Kita harus menghormati pernikahan karena pernikahan menjadi dasar keluarga, dan memberikan pengaruh dan tanggung jawab yang paling panjang di dalam diri, dan hidup kita. Mungkin kita berkawan dengan orang lain, tetapi kalau ia mau pergi meninggalkan kita, kita tidak berhak melarang, tetapi pernikahan tidak demikian. Pernikahan mengandung suatu unsur kemauan yang kekal untuk pertemuan dengan oknum yang lain. Antara kasih dan kekekalan ada satu kaitan yang khusus dan sangat bersifat rahasia. Itu sebab para psikolog mengakui, bahwa jika seseorang mengasihi orang lain dalam kaitan pernikahan, maka kita akan mengkonsentrasikan kasih kita pada orang itu. Tidak mungkin kita bercabang ke banyak orang. Jika kita mencintai seseorang, kita tidak mungkin lagi mencintai secara sama kepada orang lain. Jikalau seseorang ayah mencintai 5 anak, itu bisa sama rata dan adil, tetapi jika mencintai seseorang dalam tujuan pernikahan, tidak mungkin orang mencintai dengan cinta yang sama terhadap seseorang dibanding dengan orang yang lain. Maksudnya, jika kita mencintai seseorang, cinta itu begitu mutlak, dan menuntut keseluruhan, tidak mungkin dicabangkan sehingga disamaratakan dengan obyek cinta yang lain. Maka ini menuntut kita harus menghargai pernikahan. Bukan hanya itu, cinta tidak hanya berkait dengan keutuhan, tetapi juga dengan kekekalan. Kita pernah mendengar pemuda-pemudi yang belum tahu banyak tetapi bisa bicara seperti seorang filsuf. Pada waktu mereka jatuh cinta, merea mengatakan: "Bagaimanapun aku mencintai engau, sampai mati pun aku akan tetap mencintaimu", padahal belum pernah mati. Sepertinya mereka sudah tahu apa artinya hidup dan mati, bahkan ada yang mengatakan: "Biarlah sampai bulan jatuh, gunuing rontok, air laut Pasifik kering, cintaku tidak berubah." Saya belum pernah melihat bagaimana gunung rontok, air itu kering, mana mungkin secara riil kita mengatakan kalimat-kalimat seperti itu. Itu berarti ia ingin mencetuskan sesuatu, yaitu: Cinta dan kekekalan (Immortal) dipersatukan (secara instinktif). Cinta yang sejati membutuhkan laitan antara cinta dengan keutuhan dan cinta dengan kekekalan. Allah itu kekal, dan Allah itu kasih, itu sebabnya, kekekalan adalah hakekat cinta dan cinta menuntut tanggung jawab yang kekal. Di sini kita harus menghargai pernikahan, karena cinta yang ada di dalam pernikahan itu perlu berkait dengan Allah baru Saudara mungkin mengerti tanggung jawab yang sesungguhnya.

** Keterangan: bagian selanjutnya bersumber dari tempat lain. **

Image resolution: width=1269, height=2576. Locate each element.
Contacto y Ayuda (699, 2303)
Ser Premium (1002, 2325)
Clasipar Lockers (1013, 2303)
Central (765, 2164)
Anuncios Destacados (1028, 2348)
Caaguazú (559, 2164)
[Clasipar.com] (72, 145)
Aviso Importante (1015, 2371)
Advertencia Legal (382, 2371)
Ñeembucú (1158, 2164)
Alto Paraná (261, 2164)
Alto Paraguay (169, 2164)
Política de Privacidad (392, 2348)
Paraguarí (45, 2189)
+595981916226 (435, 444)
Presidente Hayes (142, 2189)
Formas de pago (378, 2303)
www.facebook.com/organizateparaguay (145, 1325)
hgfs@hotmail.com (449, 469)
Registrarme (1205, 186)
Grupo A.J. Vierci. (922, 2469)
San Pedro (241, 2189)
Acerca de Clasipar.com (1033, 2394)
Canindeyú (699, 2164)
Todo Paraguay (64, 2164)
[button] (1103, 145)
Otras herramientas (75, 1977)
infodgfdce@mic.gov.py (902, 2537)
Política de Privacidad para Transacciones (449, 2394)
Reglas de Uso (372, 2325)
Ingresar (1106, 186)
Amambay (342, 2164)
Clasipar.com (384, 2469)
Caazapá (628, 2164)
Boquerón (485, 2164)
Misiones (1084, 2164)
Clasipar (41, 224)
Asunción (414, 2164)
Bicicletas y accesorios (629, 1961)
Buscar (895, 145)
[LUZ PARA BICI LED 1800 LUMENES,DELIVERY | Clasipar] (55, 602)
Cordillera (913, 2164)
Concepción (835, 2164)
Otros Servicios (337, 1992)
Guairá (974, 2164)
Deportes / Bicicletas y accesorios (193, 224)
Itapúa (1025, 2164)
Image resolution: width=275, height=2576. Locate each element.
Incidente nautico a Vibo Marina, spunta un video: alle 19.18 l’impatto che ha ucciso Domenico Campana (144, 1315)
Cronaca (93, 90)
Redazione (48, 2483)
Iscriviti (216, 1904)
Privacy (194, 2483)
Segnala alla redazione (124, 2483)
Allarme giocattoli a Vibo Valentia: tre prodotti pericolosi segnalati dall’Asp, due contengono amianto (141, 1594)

- SUMBER PROKREASI TERUS MENERUS
Pernikahan bukan sekedar mengisi waktu yang belum sampai, atau mengasihi seseorang, tetapi merupakan sesuatu yang akan menghasilkan keturunan yang terus menerus. Jadi pada saat Saudara memilih, itu bukan memilih gelas atau mobil, tetapi seseorang yang akan menjadi nenek moyang keturunan Saudara. Maka tidak boleh sembarangan. Kita perlu penuh hormat dengan pernikahan. Selain memilih dia, bagaimana memupuk, dan menyempurnakan pernikahan, karena oknum yang Saudara nikahi, bersama Saudara akan menghasilkan keturunan yang turun- temurun. Maka "hendaklah kamu penuh hormat terhadap pernikahan" adalah prinsip-prnsip yang betul-betul kita hargai. Bukan saja demikian, melalui pernikahan kita haruslah menjadi contoh teladan di dalam keluarga kita. Perkataan, pengajaran terhadap anak-anak tidak lebih kuat dibanding dengan hidup, teladan dan prinsip sehari-hari yang Saudara jalankan di dalam kehidupan sehari-hari.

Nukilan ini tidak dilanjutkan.